Set task 1: Render the listing as a Markdown table with the columns Row and Line, from the line with "Click the back arrow beside the email" through the end of the listing, including both ends. Omit blank lines and leave out the pictures.

Text section:
○ ○ ○ ○ ○
Daily Archives: February 21, 2010

Is it Time to Certify?

Let’s be honest. Many certifications in many professions are nothing but bunk and not worth the paper they’re printed on. They exist for the sole purpose of helping the organization or private enterprise that offers them a quick buck for little or no effort. (This is especially true in the technology profession where many of the technologies you can get certified in are bunk to begin with.)

But some of the certifications, especially those offered by reputable organizations or enterprises, are not that bad … and some of them can considerably fatten your pay check. Consider recent findings from both Next Level Purchasing (NLP) and Purchasing Magazine that found that those who possess the SPSM (from NLP) or the CPSM (from the ISM) can earn up to 14% more annually than their peers. In addition, if you’re out of work, it might even considerably shorten your job search. As noted in this recent Certification Update article on Supply & Demand Chain Executive, a recent random sampling of over 100 purchasing manager jobs posted on Monster.com revealed that 20% of those jobs listed certification as a mandatory or desirable qualification. When you consider that only about 10% of professionals in the workforce possess a certification, which also includes the expired APP, CPP, and CPM in addition to the CSCP, SCMP, PPP, SPC, and a few others, a certification does help you stand out from the crowd.
○ ○ ○ ○ ○
Set task 2: According to the text on certification, how much more per year can people who hold the SPSM or the CPSM earn than their peers?
○ ○ ○ ○ ○
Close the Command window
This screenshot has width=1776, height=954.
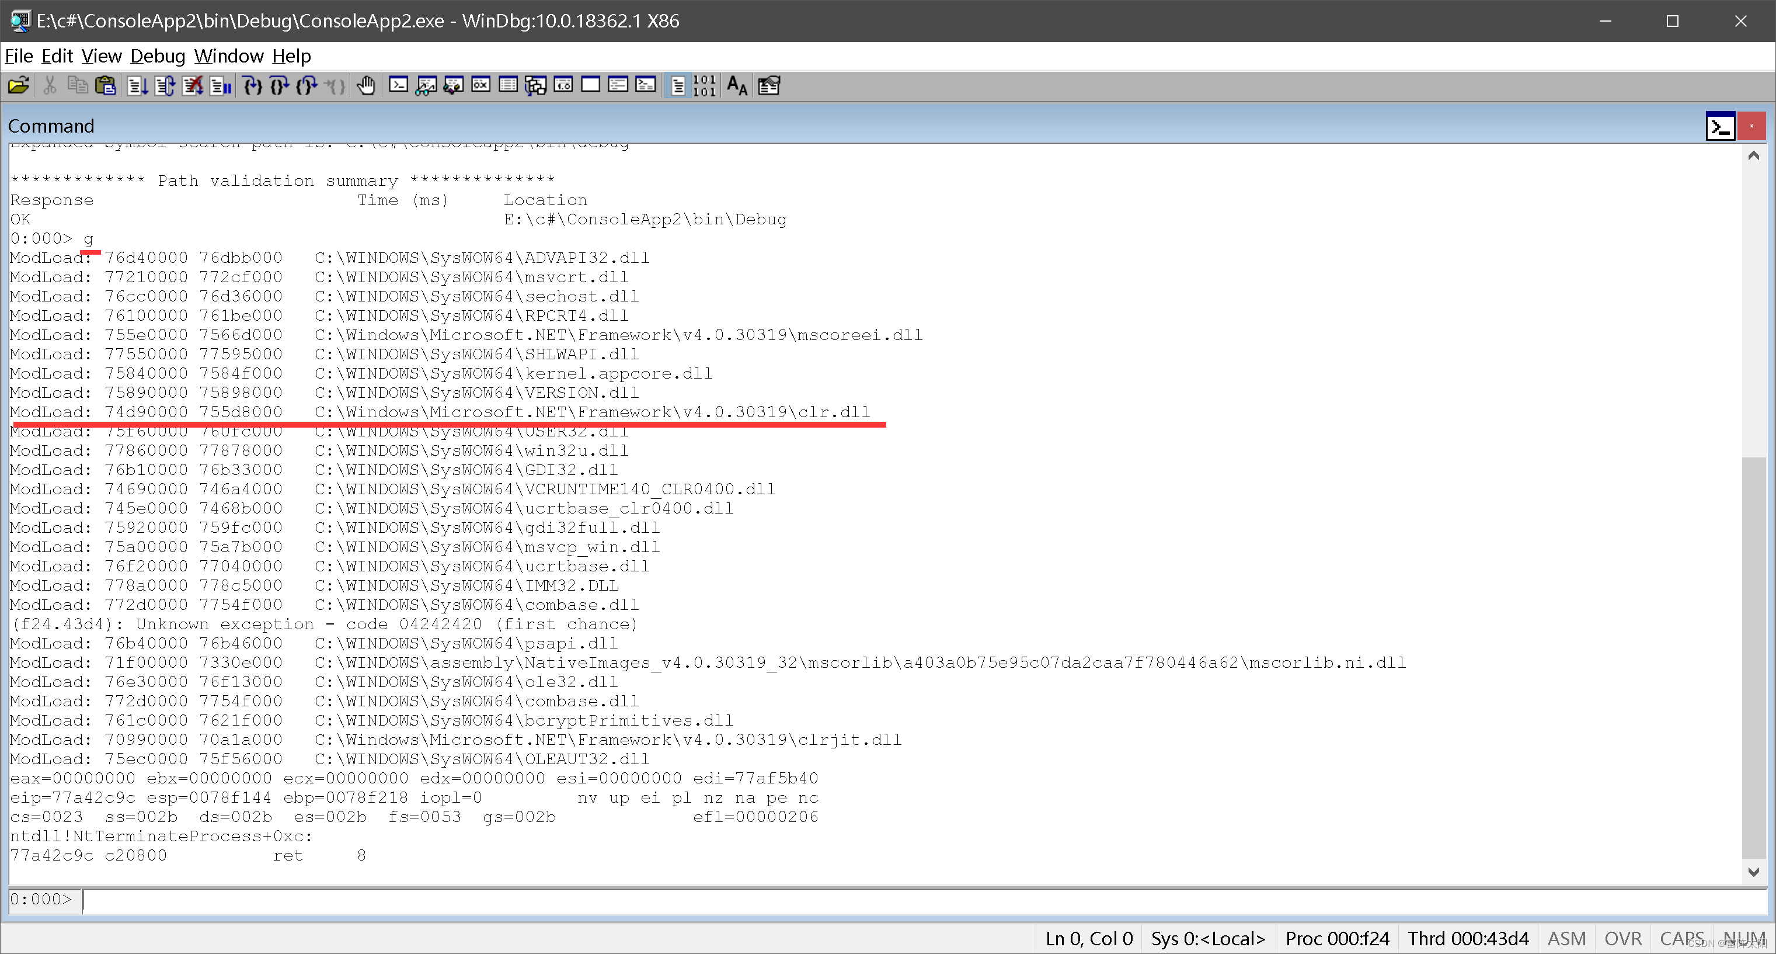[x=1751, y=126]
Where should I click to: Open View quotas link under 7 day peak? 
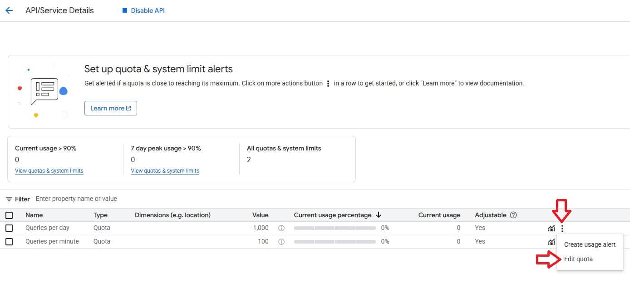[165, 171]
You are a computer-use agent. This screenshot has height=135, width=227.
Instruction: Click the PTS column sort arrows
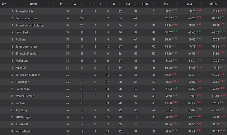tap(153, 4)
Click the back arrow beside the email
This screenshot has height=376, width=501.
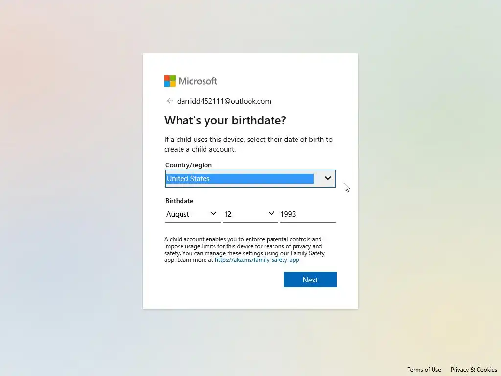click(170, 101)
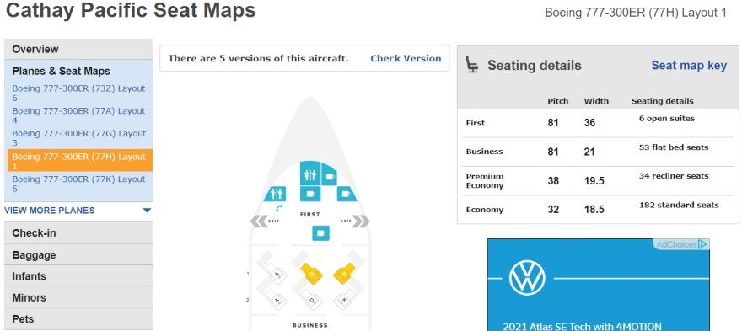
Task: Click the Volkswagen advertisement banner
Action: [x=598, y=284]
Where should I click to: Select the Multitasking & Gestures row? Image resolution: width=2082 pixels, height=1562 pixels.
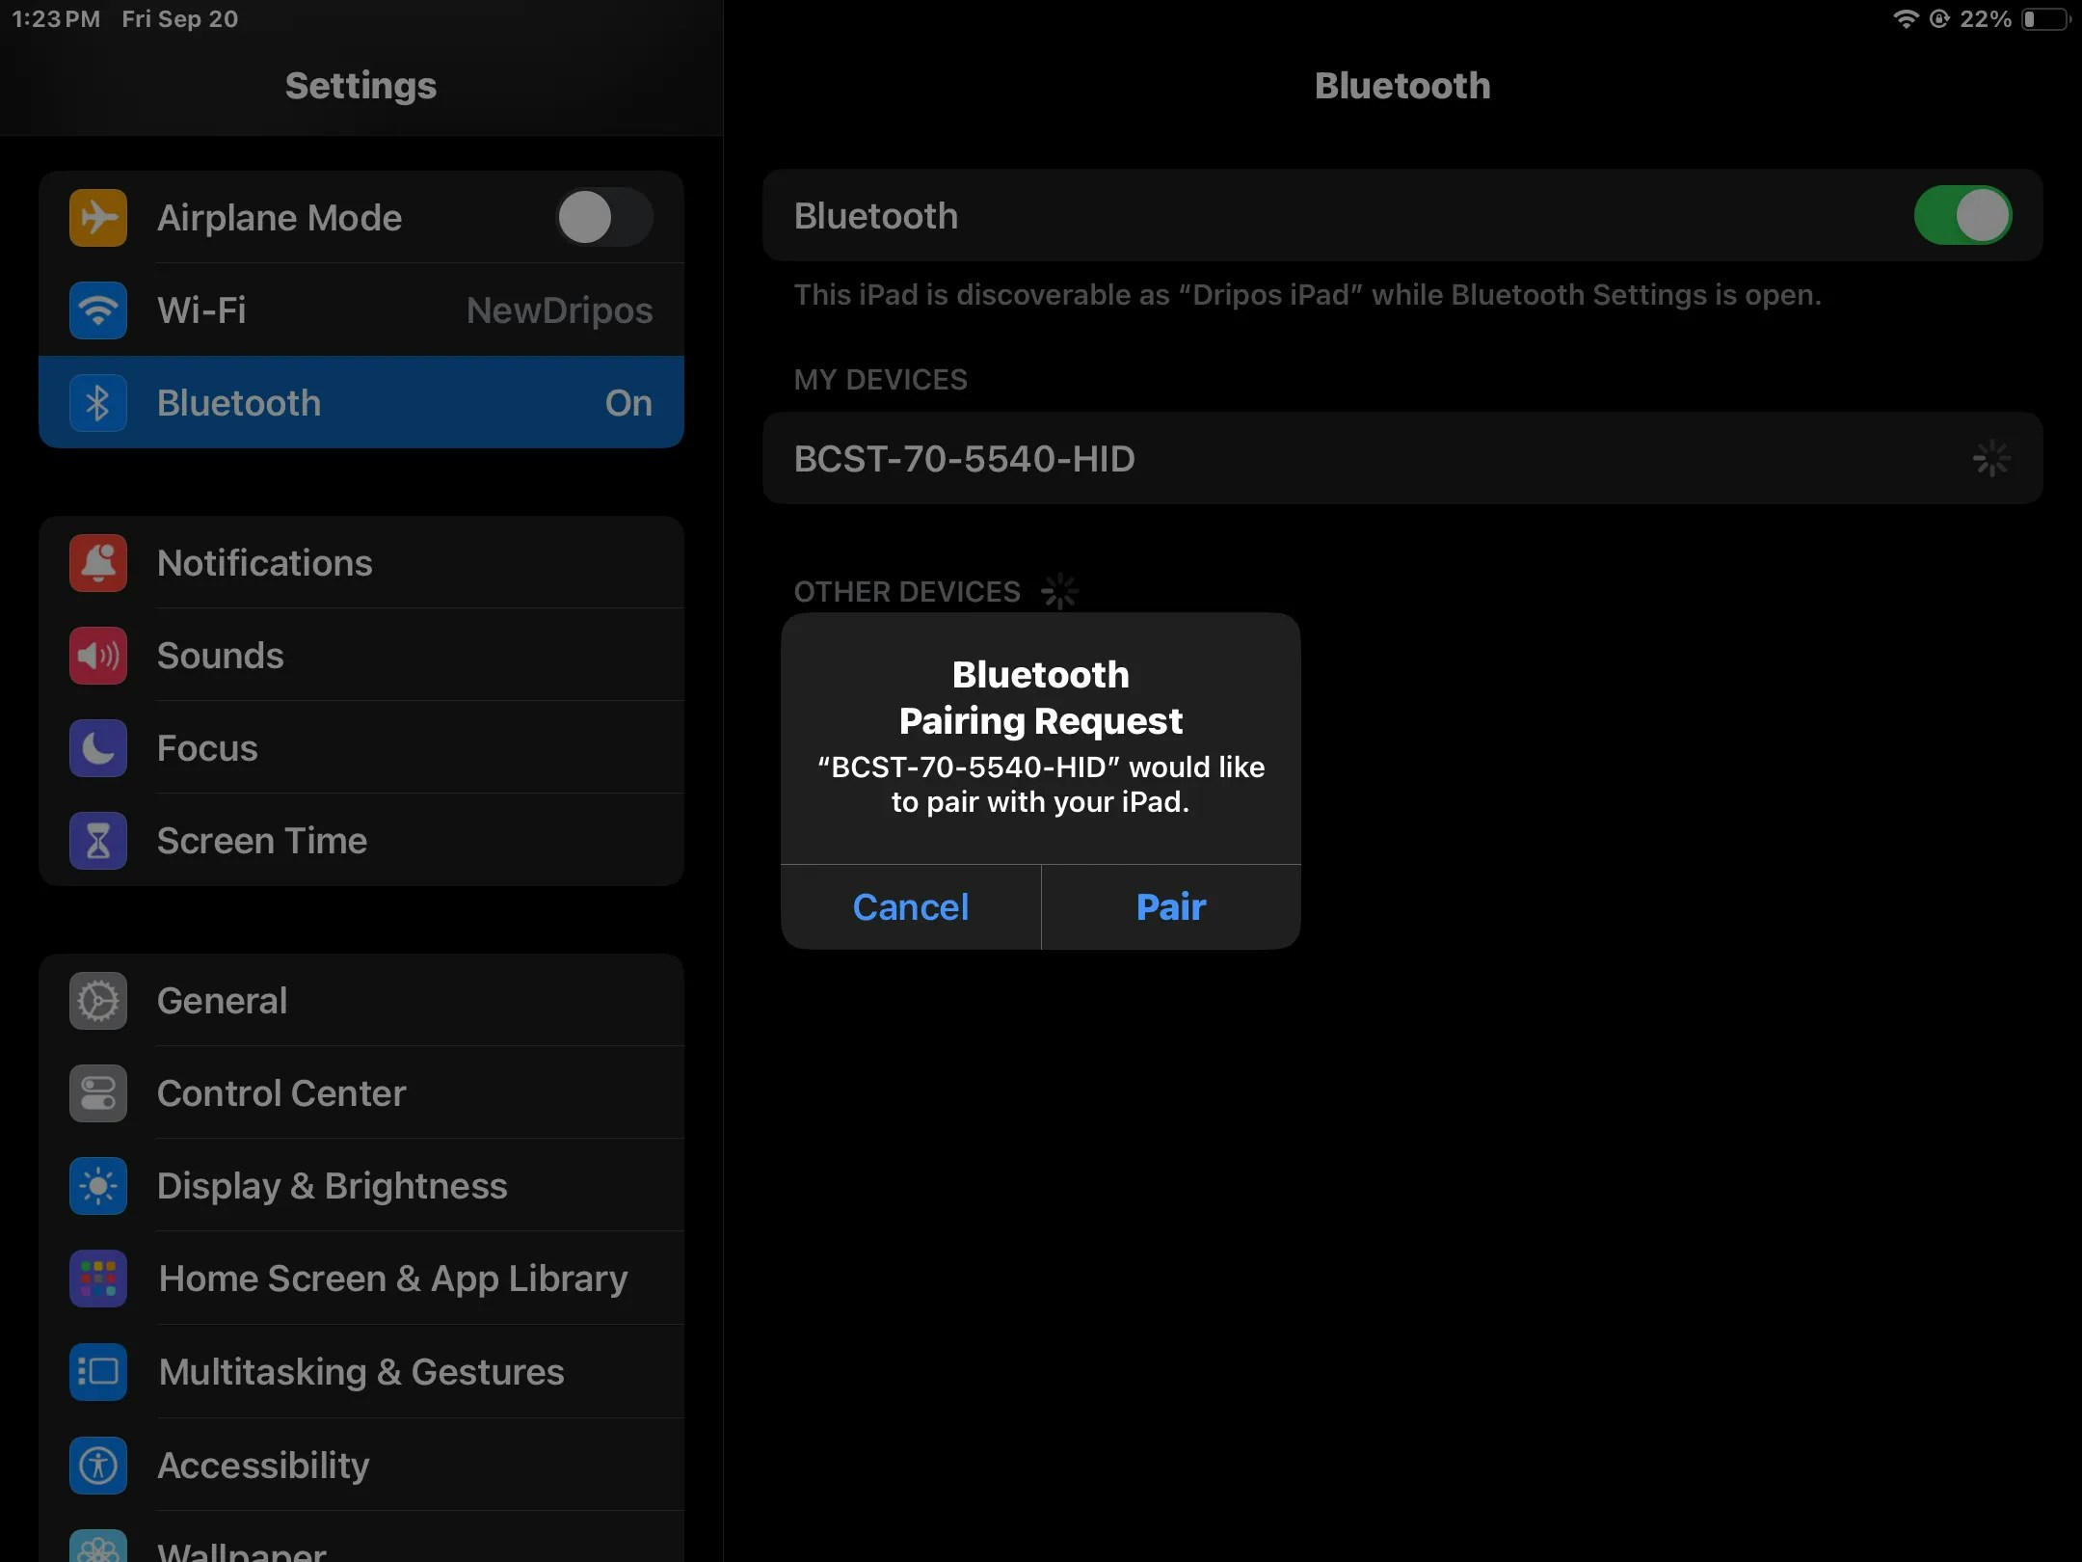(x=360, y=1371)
○ ○ ○ ○ ○
Task answer 1:
| Row | Line |
|---|---|
| 1 | Click the back arrow beside the email |
| 2 | This screenshot has height=376, width=501. |
| 3 | click(170, 101) |
| 4 | Task: Click the Volkswagen advertisement banner |
| 5 | Action: [x=598, y=284] |
| 6 | Where should I click to: Select the Multitasking & Gestures row? Image resolution: width=2082 pixels, height=1562 pixels. |
| 7 | (x=360, y=1371) |

Task answer 2: Up to 14% more per year.